Le sommet émotionnel et conceptuel de l’album survient avec « Colossus », un morceau qui interroge les systèmes de pouvoir et la manière dont ils écrasent l’individu. Le titre évoque quelque chose de massif, d’inébranlable, d’indifférent — une image qui résonne profondément avec la vision du monde explorée dans l’album. Musicalement, « Colossus » est monumental. Basses imposantes, empilements harmoniques spectaculaires, percussions titanesques : tout crée un sentiment d’immensité sonore. Mais la chanson ne parle pas uniquement de forces écrasantes ; elle parle aussi de résistance. Les paroles mêlent lutte personnelle et critique sociale, décrivant aussi bien des tyrans intérieurs que des structures oppressives extérieures. C’est un hymne pour les désillusionnés, une reconnaissance de la force qu’il faut pour affronter les colosses — qu’il s’agisse de relations toxiques, de cupidité sociale ou d’instabilité mondiale. « Colossus » résume parfaitement l’alliance d’introspection et de critique qui définit l’album.


Le disque se clôt sur « This Is How You Win », un morceau qui redéfinit tout ce qui précède non par la victoire ou la défaite, mais par la révélation. La chanson n’offre pas une histoire de triomphe simpliste ; elle explore plutôt la manière dont on survit, dont on persévère et dont on reprend du pouvoir dans un contexte émotionnel ou social en ruine. Le ton est plus posé, plus réfléchi. L’arrangement est sobre mais intentionnel, misant sur le mouvement rythmique et la clarté du message. Il y a une forme de méditation dans la voix : le narrateur semble avoir traversé la tempête pour arriver au bord du monde, non pas indemne, mais lucide. Le morceau suggère que « gagner » n’est pas dominer, mais comprendre — comprendre les forces qui nous blessent, les relations qui nous façonnent et les tensions qui nous entourent. C’est une fin juste, poignante, qui offre la réflexion plutôt que la résolution.

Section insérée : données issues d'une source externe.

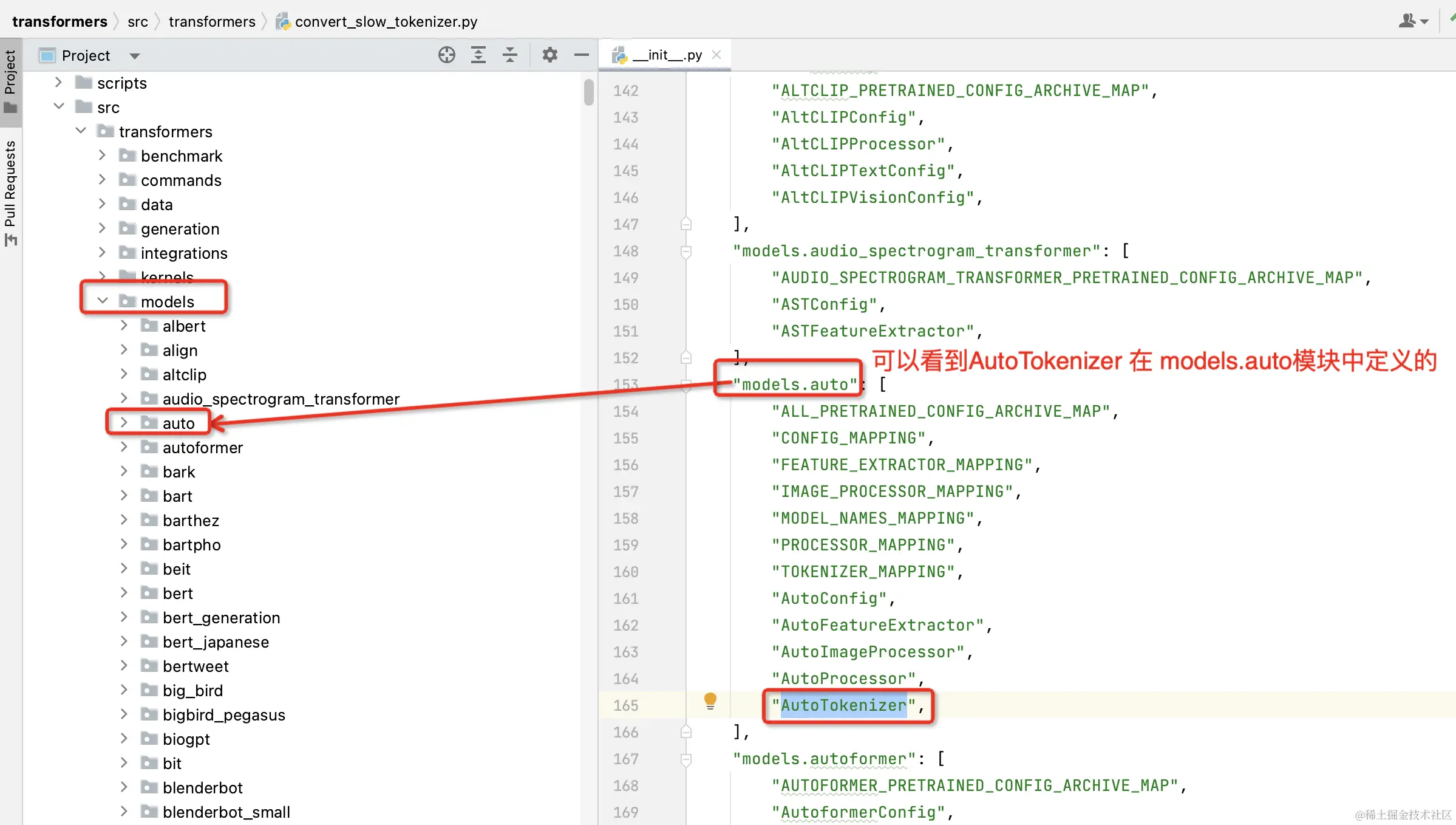Click the Collapse All icon in Project panel
Image resolution: width=1456 pixels, height=825 pixels.
(510, 55)
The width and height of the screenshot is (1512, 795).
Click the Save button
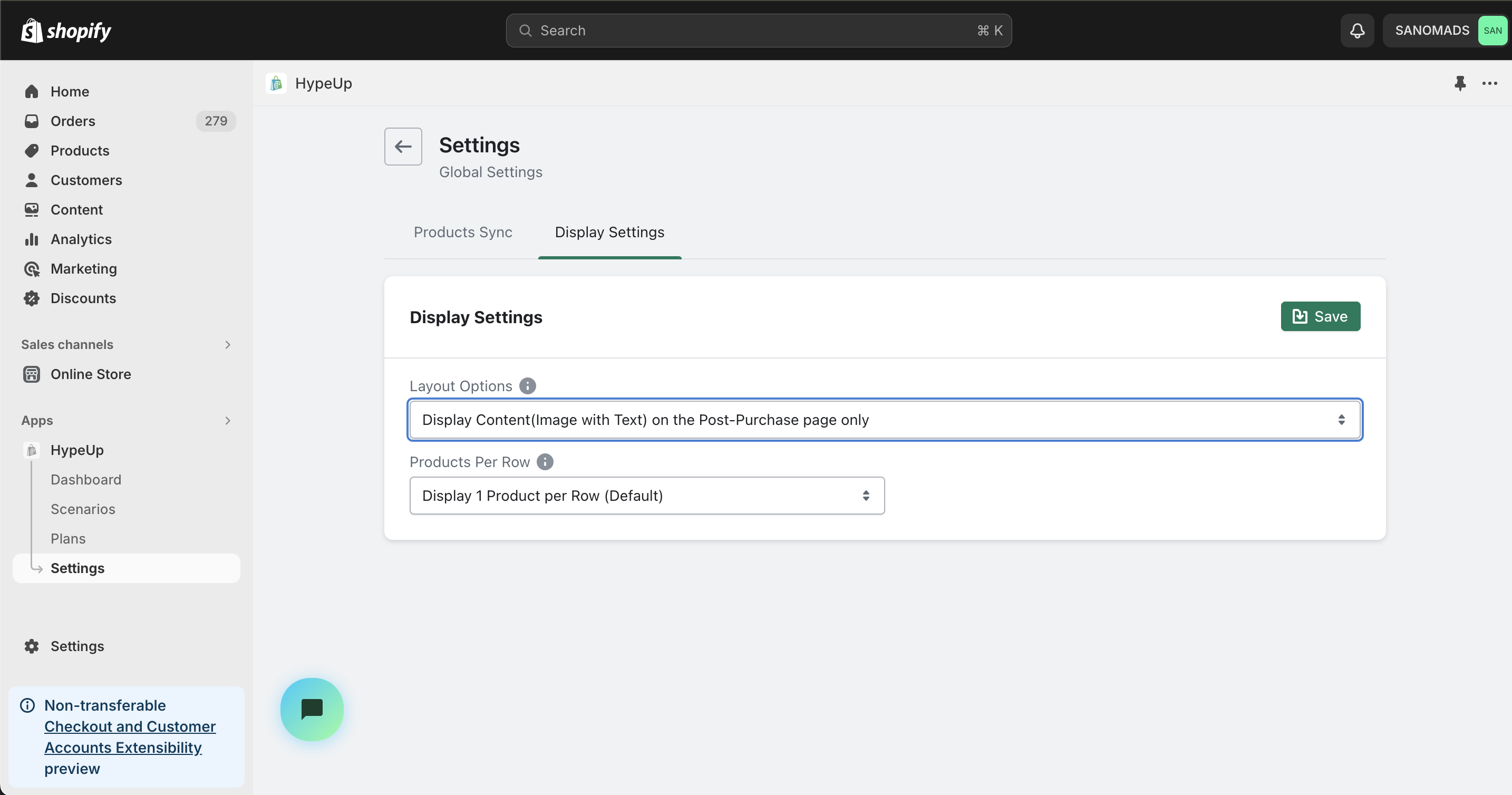pos(1320,316)
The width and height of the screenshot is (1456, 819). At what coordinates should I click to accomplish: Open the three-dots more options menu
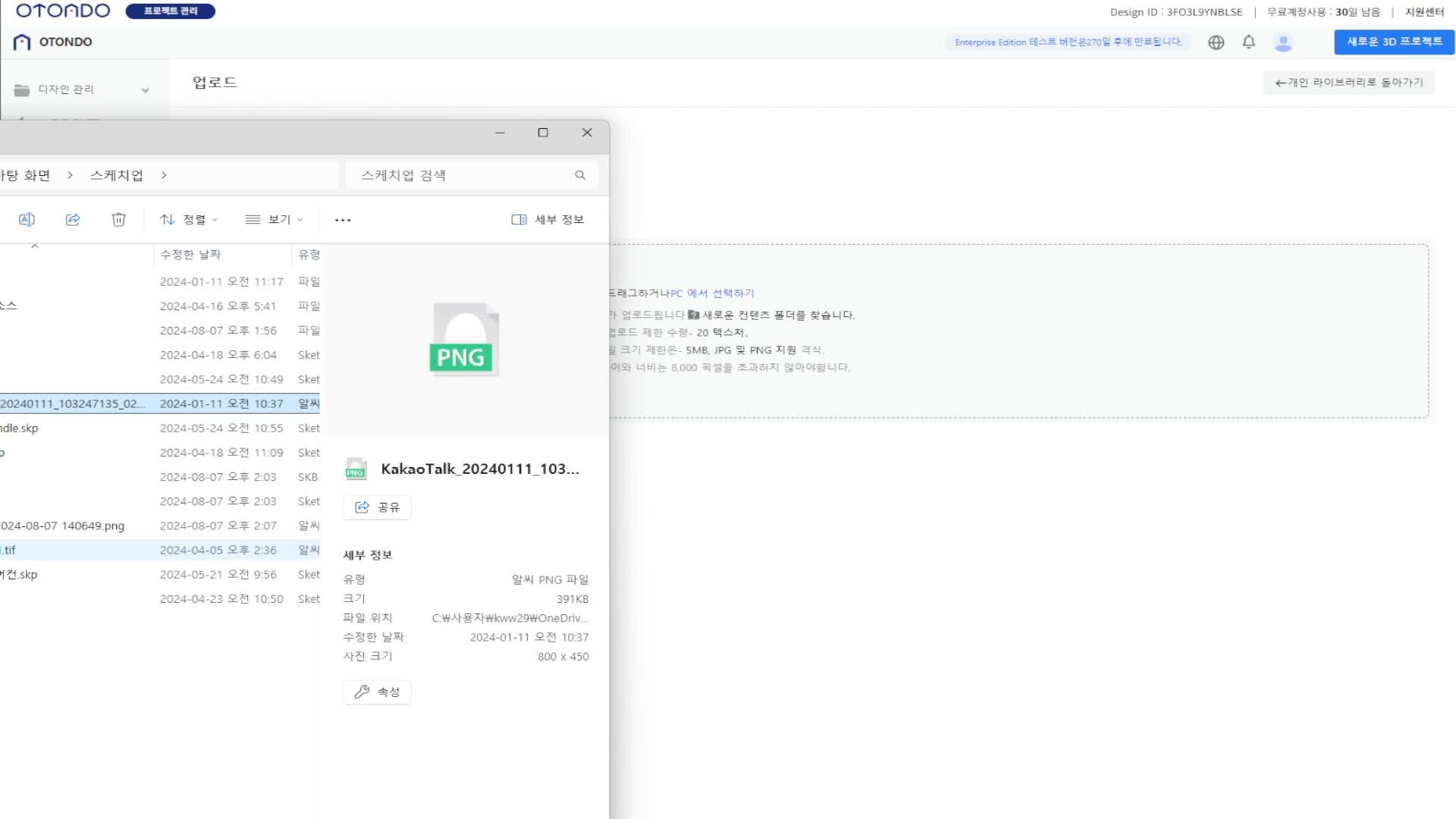343,220
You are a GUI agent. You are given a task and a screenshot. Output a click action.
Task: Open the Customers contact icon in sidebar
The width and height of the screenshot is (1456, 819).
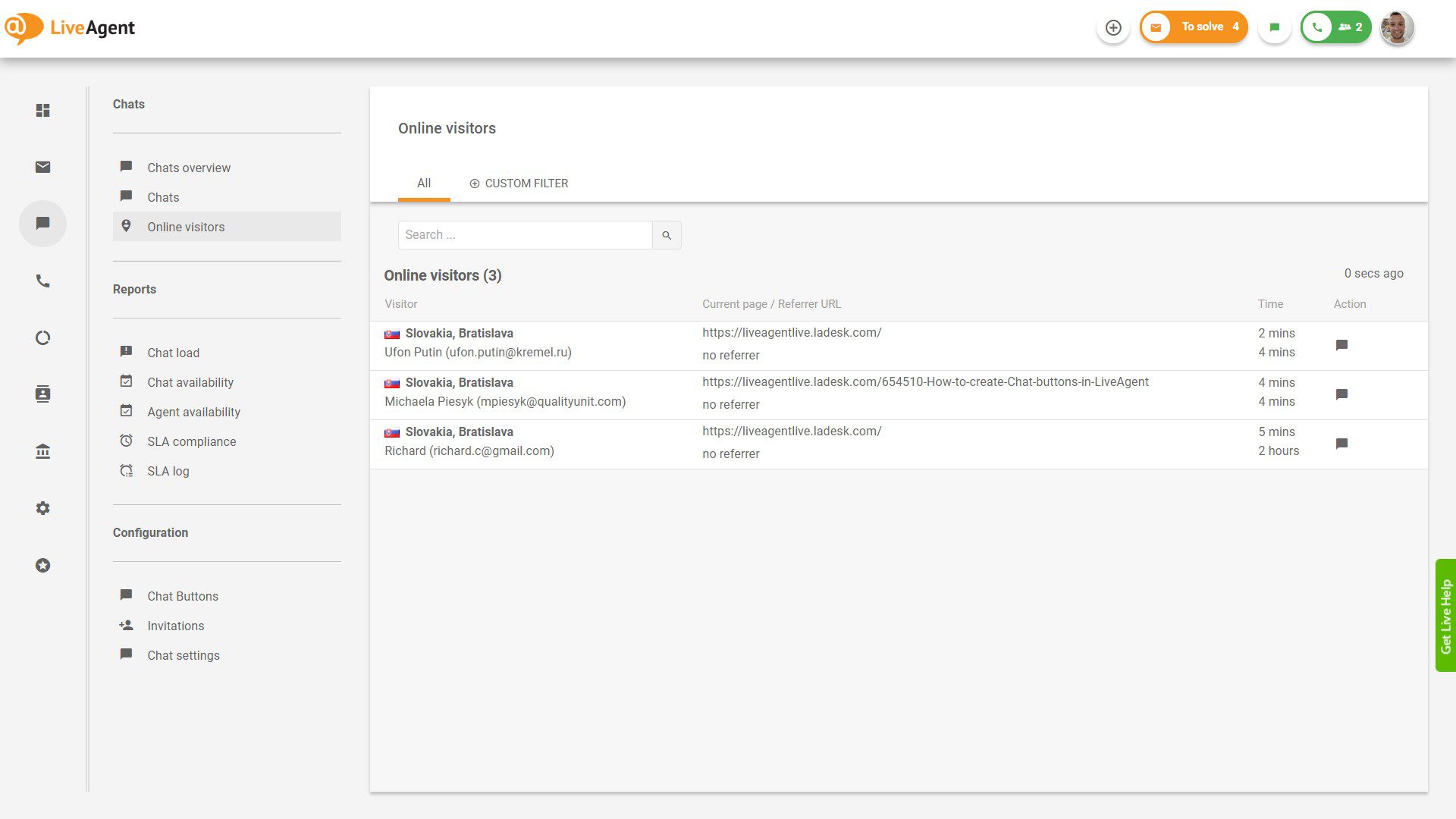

Dans l’ensemble, "Together They Were Nothing" est l’œuvre la plus sombre et la plus introspective de Ceyeo, mais aussi la plus sophistiquée et cohérente. Il prend la richesse émotionnelle de ses albums précédents et la filtre à travers une lentille aiguisée par la critique sociale, la désillusion personnelle et un refus des conclusions faciles. L’hybridation des genres, les paroles littéraires et la rigueur classique distinguent clairement Ceyeo dans le paysage indie et alt-pop contemporain. Il ne se contente pas d’écrire des chansons : il construit des architectures émotionnelles que l’auditeur traverse comme un voyage. Dans un monde de plus en plus fragmenté — socialement, émotionnellement, politiquement — "Together They Were Nothing" est une déclaration artistique puissante sur ce que signifie chercher l’unité quand tout semble vouloir nous diviser. C’est un album qui interpelle, dérange et transforme — comme tout véritable art devrait le faire.